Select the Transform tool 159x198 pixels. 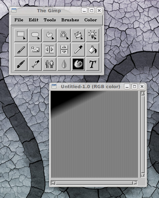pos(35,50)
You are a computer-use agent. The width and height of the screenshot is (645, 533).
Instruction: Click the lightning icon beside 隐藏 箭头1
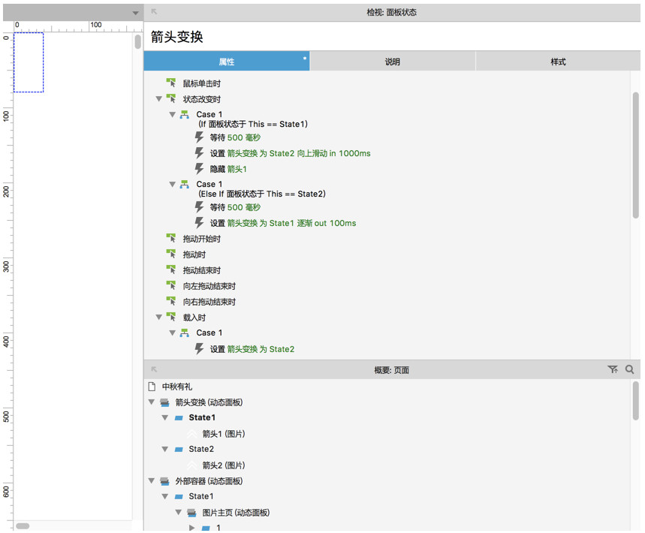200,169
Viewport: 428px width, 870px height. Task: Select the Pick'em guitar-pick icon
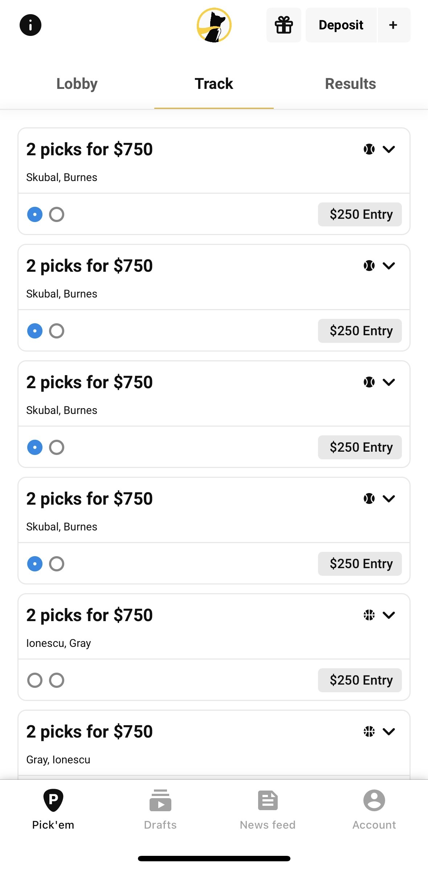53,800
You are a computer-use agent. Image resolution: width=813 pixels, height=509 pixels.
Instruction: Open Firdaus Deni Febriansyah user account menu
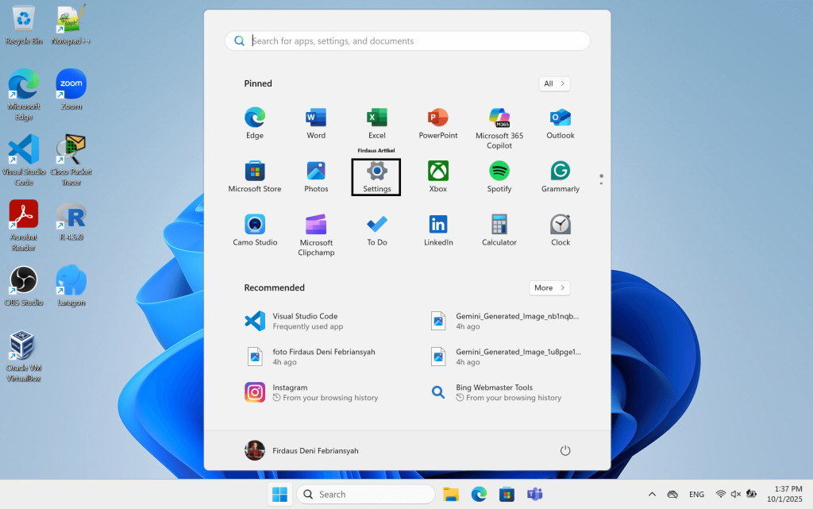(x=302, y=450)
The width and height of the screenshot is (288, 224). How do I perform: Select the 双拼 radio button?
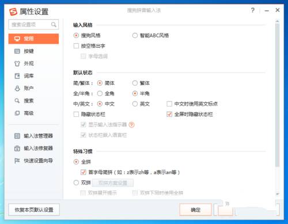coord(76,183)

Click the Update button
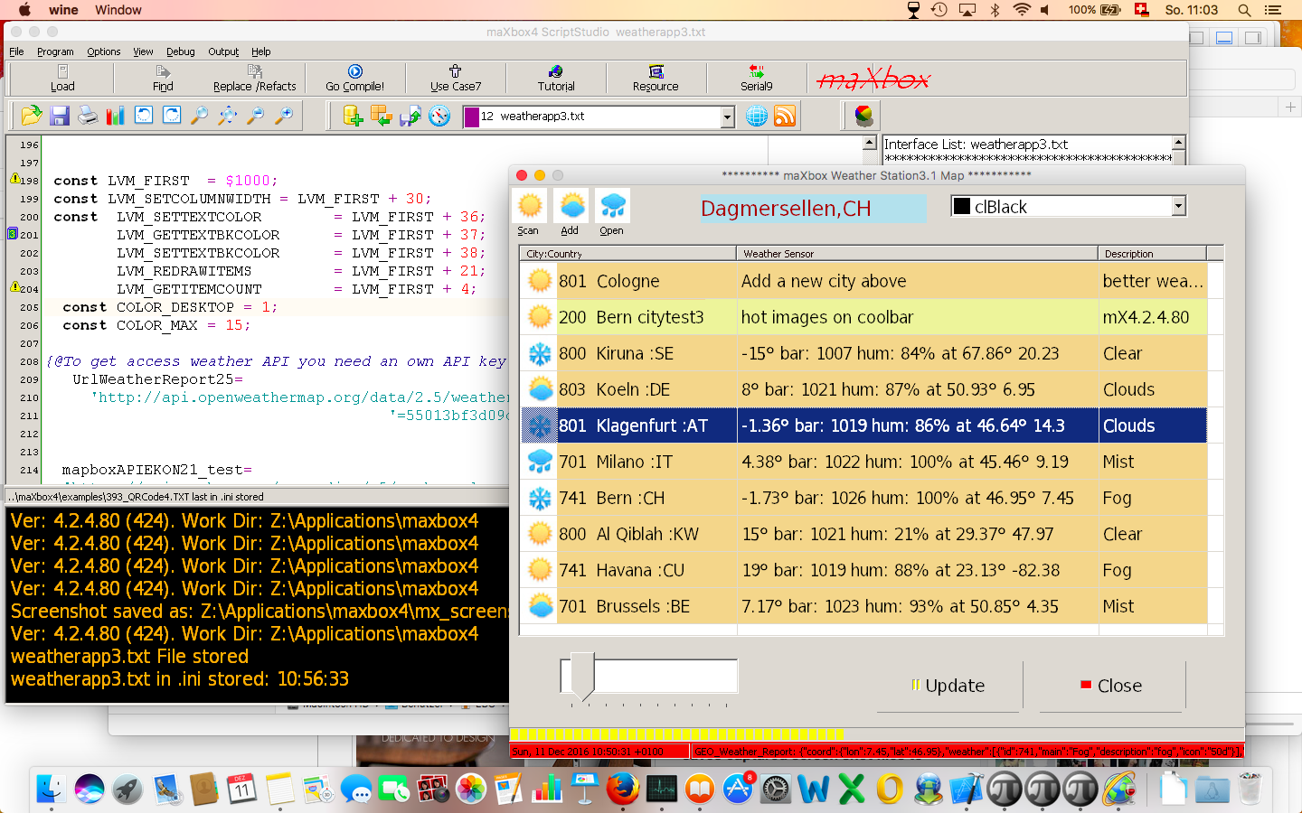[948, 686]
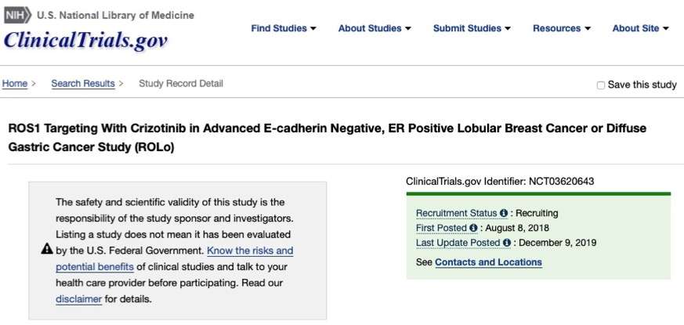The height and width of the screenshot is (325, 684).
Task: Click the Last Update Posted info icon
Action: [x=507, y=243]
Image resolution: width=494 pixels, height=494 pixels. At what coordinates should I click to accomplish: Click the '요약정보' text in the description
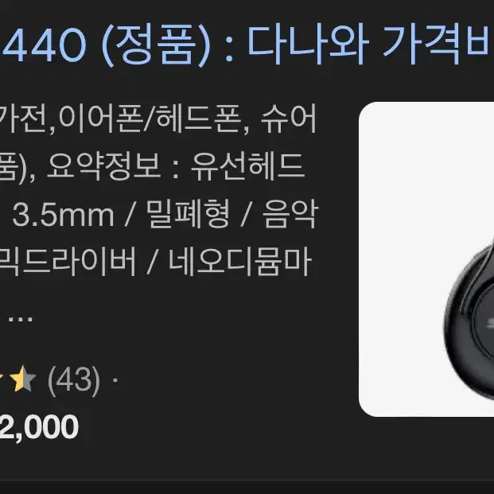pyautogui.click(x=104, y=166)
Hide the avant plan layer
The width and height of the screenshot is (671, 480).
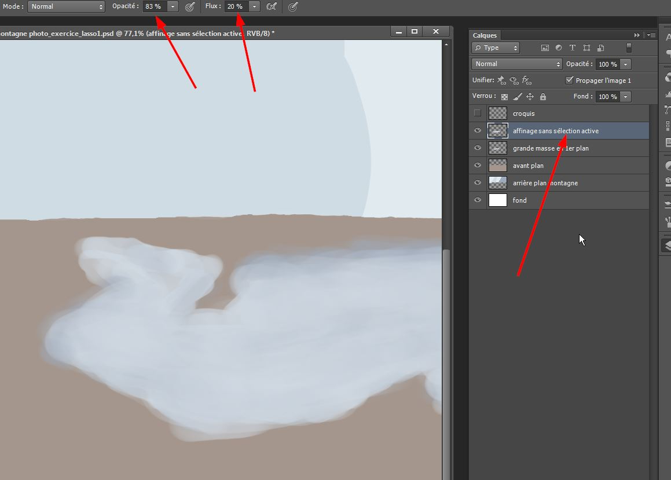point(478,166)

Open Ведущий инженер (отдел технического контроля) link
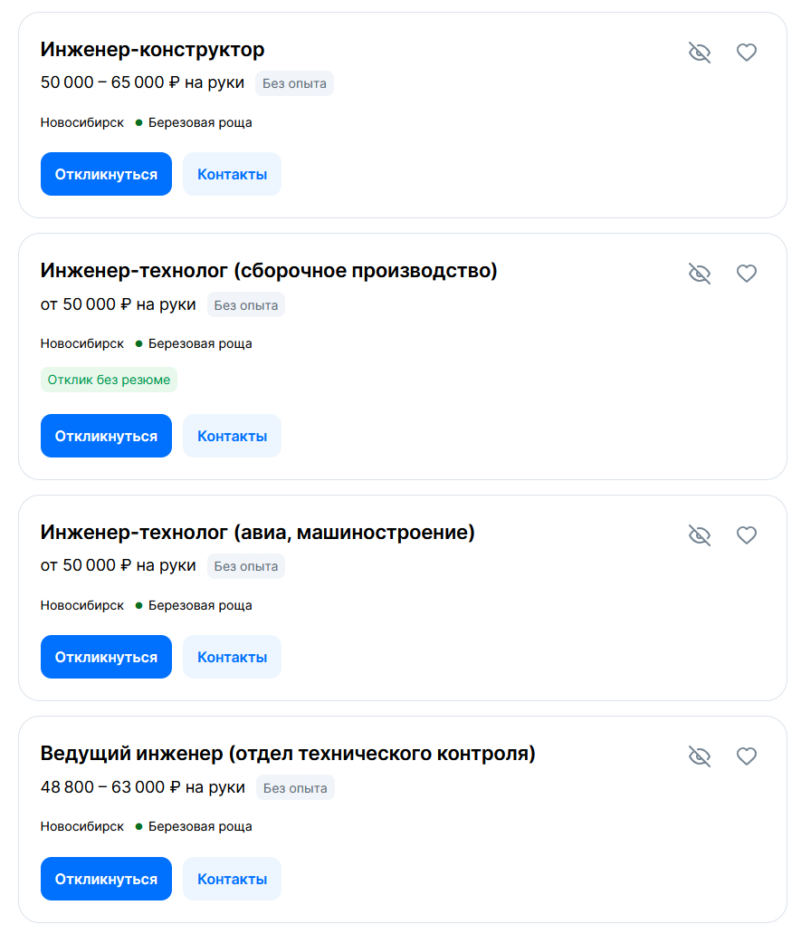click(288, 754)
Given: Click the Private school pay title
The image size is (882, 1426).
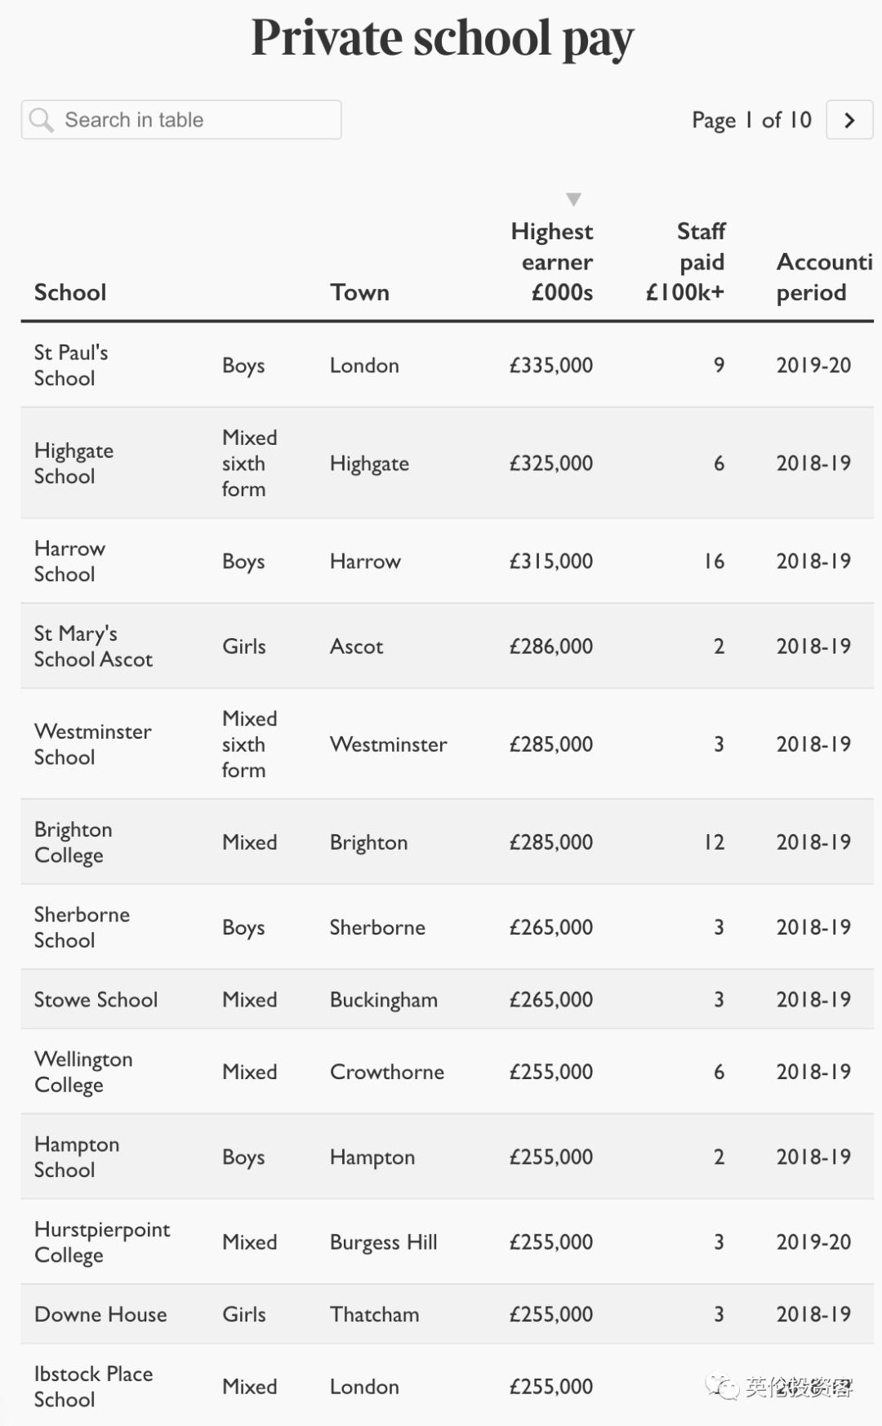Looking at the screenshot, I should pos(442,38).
● ● ● ● ● ● ●
Your answer must be every line from the listing above that holds the string "computer".

**OUTPUT:**
You are a computer-use agent. The width and height of the screenshot is (645, 533).
You are a computer-use agent. Image resolution: width=813 pixels, height=509 pixels.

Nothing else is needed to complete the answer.